*About this task*.
Here are some records; copy every line that holds the word "each".

*Data to examine*.
--- START ---
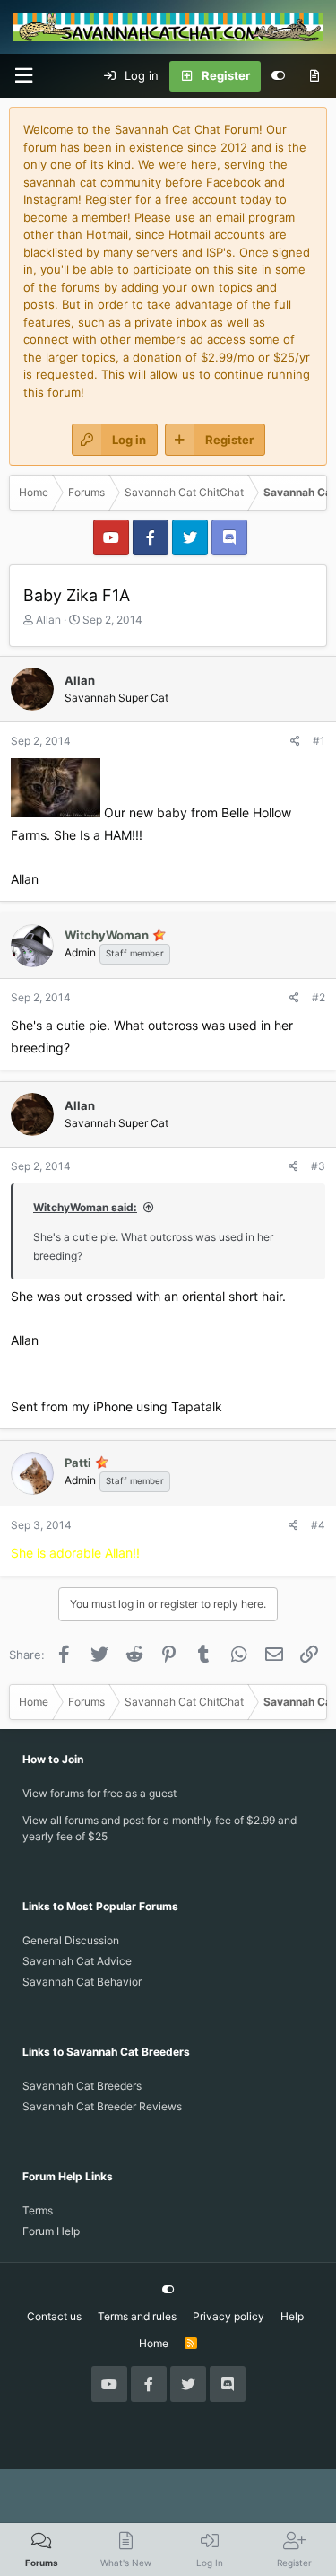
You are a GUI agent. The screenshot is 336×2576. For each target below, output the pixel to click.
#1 (319, 740)
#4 (318, 1525)
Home (153, 2343)
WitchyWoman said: (85, 1207)
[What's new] (314, 76)
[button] (23, 76)
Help (292, 2316)
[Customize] (278, 76)
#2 (318, 997)
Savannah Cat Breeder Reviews (102, 2106)
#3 (318, 1166)
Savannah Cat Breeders (82, 2085)
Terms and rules (137, 2316)
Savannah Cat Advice (77, 1961)
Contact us (54, 2316)
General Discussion (70, 1940)
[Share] (295, 741)
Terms (37, 2210)
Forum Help (51, 2231)
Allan (48, 619)
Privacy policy (228, 2316)
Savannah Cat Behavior (82, 1981)
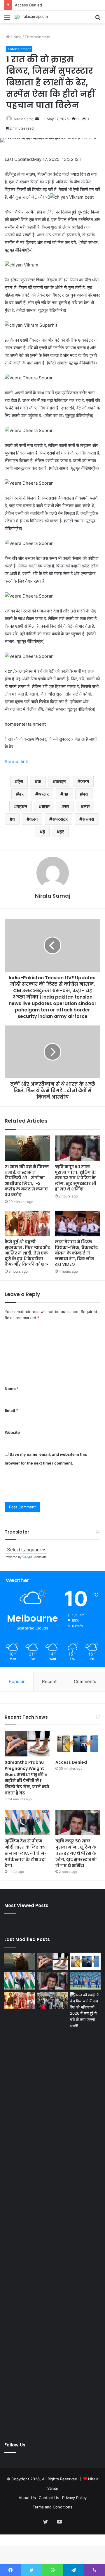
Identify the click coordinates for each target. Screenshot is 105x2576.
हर (62, 831)
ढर (21, 794)
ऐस (20, 781)
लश (86, 806)
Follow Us (14, 2445)
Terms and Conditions (52, 2507)
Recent (49, 1681)
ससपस (88, 819)
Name (12, 1388)
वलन (33, 819)
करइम (61, 781)
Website (12, 1432)
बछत (46, 806)
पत (85, 794)
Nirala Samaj (24, 119)
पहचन (22, 806)
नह (65, 794)
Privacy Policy (74, 2497)
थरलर (43, 794)
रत (66, 806)
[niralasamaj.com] (31, 17)
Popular (17, 1681)
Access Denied (71, 1762)
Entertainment (38, 37)
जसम (84, 781)
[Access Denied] (77, 1743)
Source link (16, 761)
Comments (85, 1681)
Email (11, 1410)
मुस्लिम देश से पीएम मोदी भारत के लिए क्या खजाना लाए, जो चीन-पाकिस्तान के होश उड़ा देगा (26, 1853)
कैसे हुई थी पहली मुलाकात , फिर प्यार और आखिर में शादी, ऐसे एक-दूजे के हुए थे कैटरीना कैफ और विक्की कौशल (27, 1253)
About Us (27, 2497)
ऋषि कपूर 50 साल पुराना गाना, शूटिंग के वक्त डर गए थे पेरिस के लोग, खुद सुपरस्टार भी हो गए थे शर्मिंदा (75, 1178)
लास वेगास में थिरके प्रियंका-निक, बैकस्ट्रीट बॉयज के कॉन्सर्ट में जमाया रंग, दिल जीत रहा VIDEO (76, 1253)
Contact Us (49, 2497)
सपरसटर (60, 819)
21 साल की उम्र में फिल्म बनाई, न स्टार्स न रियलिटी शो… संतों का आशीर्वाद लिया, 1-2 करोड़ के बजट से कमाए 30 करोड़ (27, 1180)
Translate (40, 1557)
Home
--- END ---
*Response to the exercise*.
You are a GUI agent. The screenshot is 336×2576. For each target below, output the pixel to click.
Identify the click coordinates for each target. Screenshot is 105x2576.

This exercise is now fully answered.